___ RECORDS FOR THIS EXERCISE ___
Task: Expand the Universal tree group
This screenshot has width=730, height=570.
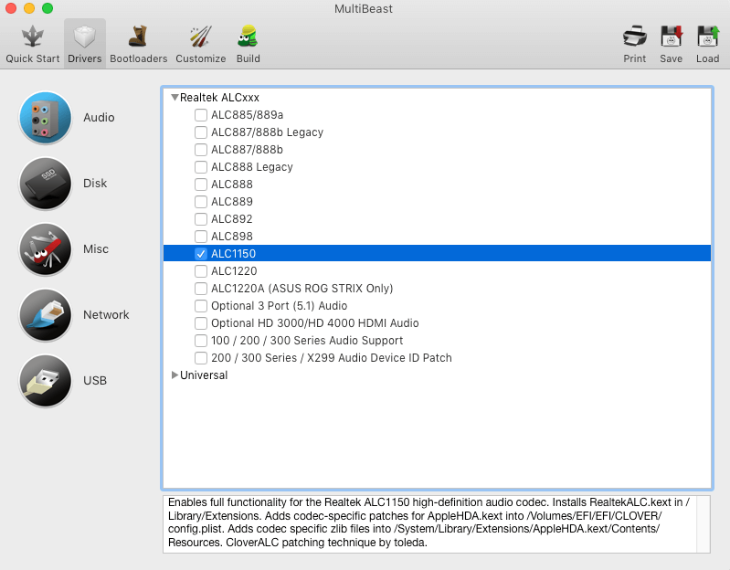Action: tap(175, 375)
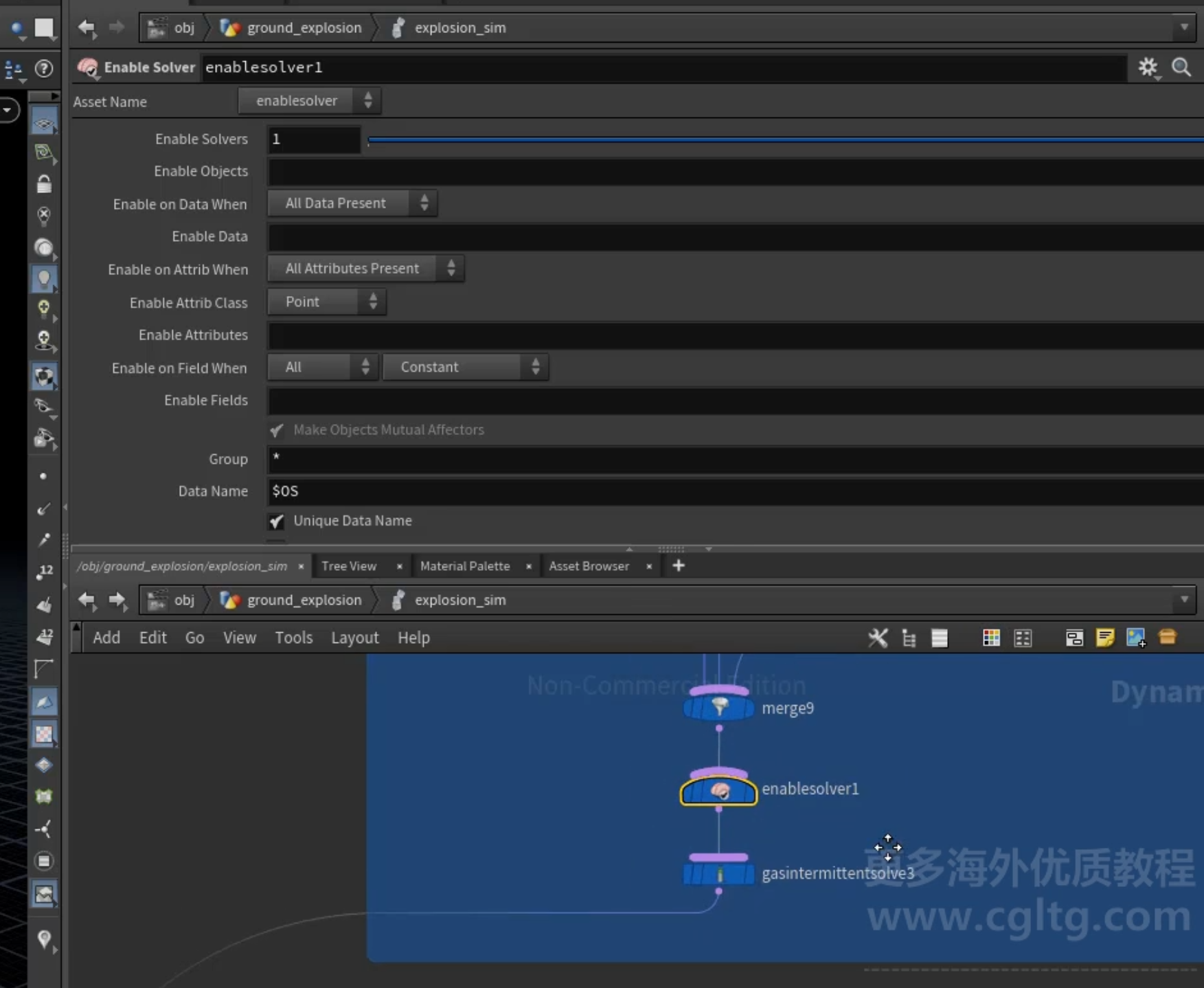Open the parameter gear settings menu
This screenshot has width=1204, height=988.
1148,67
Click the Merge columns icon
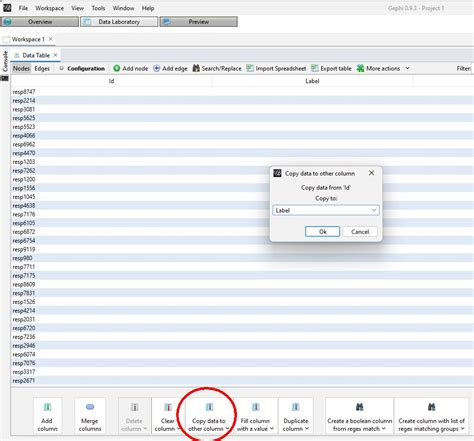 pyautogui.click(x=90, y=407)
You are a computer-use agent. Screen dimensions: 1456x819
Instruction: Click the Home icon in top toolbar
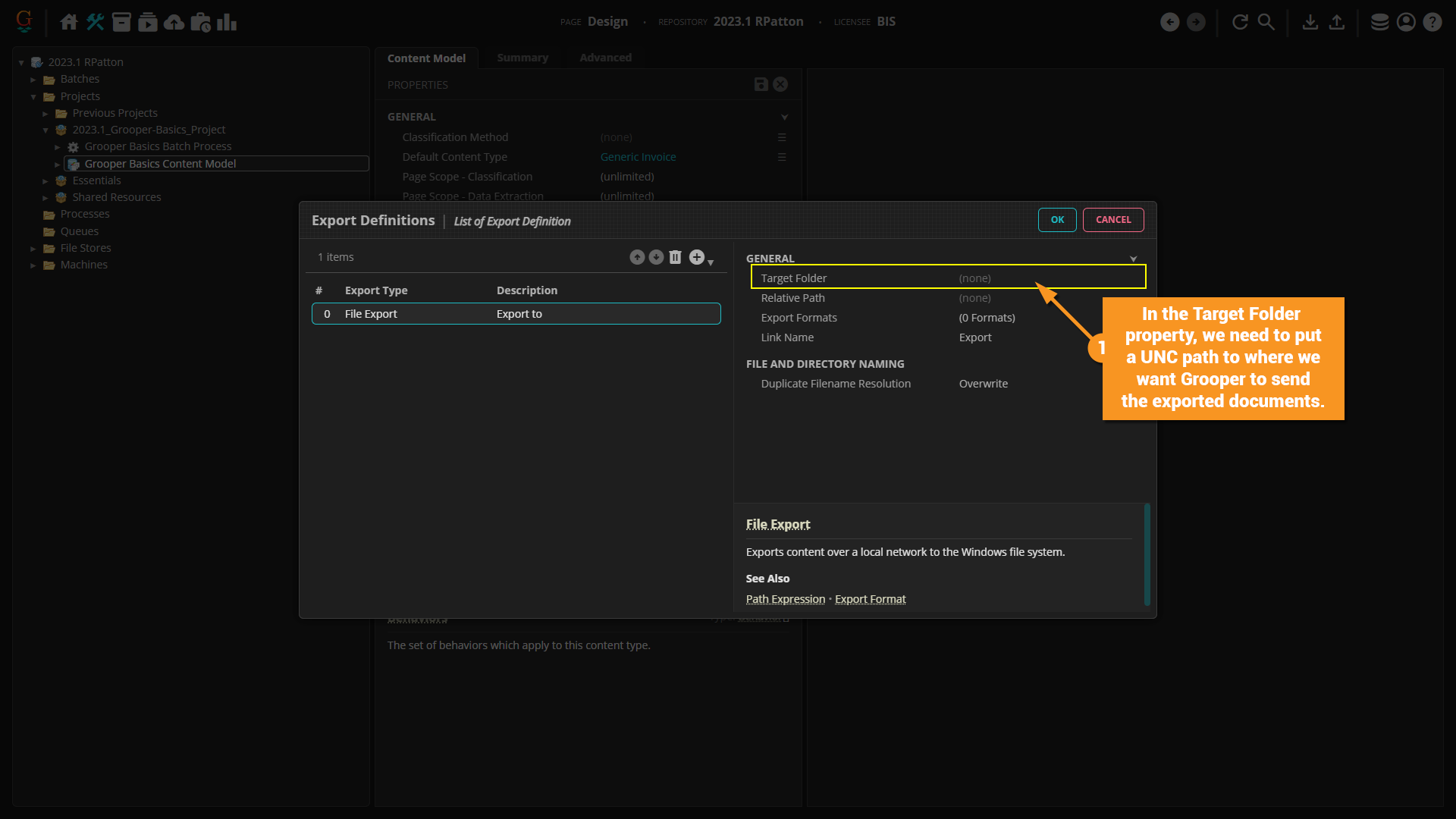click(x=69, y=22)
___
___ RECORDS FOR THIS EXERCISE ___
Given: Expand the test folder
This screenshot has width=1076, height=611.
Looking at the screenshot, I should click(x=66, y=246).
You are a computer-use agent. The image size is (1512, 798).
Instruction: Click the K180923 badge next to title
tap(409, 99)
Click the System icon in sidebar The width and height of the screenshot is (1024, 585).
___
-- WHAT THE TASK ASKS --
Give the entries again from the line containing "Given: Expand the test folder" down to the line containing "Click the System", switching "badge" to "label" and leaving everything else unchanged.

-- FULL OUTPUT --
Given: Expand the test folder
This screenshot has width=1076, height=611.
Looking at the screenshot, I should click(x=66, y=246).
You are a computer-use agent. The image size is (1512, 798).
Instruction: Click the K180923 label next to title
tap(409, 99)
Click the System icon in sidebar The width and height of the screenshot is (1024, 585).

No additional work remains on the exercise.